* CHECK YOUR UNDERSTANDING:
1. In the text about desire and acceptance, what two things does the writer say they are struggling with?
2. List every thing that the text about desire and acceptance explicitly says we desire or want.

* STUDY TEXT:
I haven't written in a week or so. I have been concentrating on some other writing, but the going has been slow there, too. Basically, I am depressed, and it is hard for me to write when I am depressed. Some people, artists, spend their whole lives depressed, creating some of the greatest works this world has ever known. I cannot do that. And then I get depressed by the fact that I am not writing and a terrible spiral ensues.
Desire and acceptance are what I am struggling with. I suppose those are what every human being's problem is, at least with the exception of the Buddha, but he is long dead. Desiring the things I can't have, and not being accepting of the fact that I can't. That is life in a nutshell. From the instant of our birth, the desire for our first gasp of oxygen, and once that is fulfilled, our mother's breast. These are desires the attainment of is necessary to life, but desires none the less. We desire life. So, from the first instant it begins.
And then it grows. After tasting other foods, we are no longer satisfied with the tit. We want something with more texture and flavor. If we get a taste of sugar, forget about it. Nothing else will taste the same. We become little, toddler dope fiends. Then we want toys. We get tired of toys, and we want new toys. With each desire satisfied comes a new one.

* MATERIAL SHOWN:
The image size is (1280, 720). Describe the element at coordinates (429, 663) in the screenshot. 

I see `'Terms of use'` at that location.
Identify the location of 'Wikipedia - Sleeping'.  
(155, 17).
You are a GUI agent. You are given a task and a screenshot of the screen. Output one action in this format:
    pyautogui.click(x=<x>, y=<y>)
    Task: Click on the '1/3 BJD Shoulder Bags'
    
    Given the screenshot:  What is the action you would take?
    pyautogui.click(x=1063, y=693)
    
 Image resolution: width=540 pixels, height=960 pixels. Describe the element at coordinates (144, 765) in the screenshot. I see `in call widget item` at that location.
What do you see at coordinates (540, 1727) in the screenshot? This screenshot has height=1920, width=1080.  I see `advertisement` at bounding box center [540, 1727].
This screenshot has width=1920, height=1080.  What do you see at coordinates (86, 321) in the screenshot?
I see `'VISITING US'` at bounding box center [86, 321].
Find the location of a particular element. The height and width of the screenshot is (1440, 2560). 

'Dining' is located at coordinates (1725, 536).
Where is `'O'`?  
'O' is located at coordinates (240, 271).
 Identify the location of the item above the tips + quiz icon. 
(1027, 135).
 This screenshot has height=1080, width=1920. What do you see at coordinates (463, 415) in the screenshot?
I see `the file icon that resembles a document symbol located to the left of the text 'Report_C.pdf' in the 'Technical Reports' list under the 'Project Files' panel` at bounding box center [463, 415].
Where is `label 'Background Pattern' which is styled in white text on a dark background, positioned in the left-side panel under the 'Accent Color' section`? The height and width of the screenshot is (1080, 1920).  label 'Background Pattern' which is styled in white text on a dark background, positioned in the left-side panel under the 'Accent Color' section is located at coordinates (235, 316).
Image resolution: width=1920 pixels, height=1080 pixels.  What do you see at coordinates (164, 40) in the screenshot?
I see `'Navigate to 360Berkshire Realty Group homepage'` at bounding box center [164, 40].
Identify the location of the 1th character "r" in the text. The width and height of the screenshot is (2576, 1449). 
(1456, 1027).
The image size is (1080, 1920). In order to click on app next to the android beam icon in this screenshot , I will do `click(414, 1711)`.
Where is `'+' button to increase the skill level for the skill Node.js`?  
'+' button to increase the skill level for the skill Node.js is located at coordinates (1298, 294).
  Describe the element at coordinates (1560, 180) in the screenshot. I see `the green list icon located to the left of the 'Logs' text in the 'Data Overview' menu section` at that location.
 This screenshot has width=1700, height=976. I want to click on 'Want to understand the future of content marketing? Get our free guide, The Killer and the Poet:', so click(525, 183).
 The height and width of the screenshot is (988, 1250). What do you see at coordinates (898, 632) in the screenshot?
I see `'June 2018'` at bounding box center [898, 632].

* RESULTS BY TASK:
1. Desire and acceptance.

2.
- Our first gasp of oxygen
- Our mother's breast
- Life
- Something with more texture and flavor
- Toys
- New toys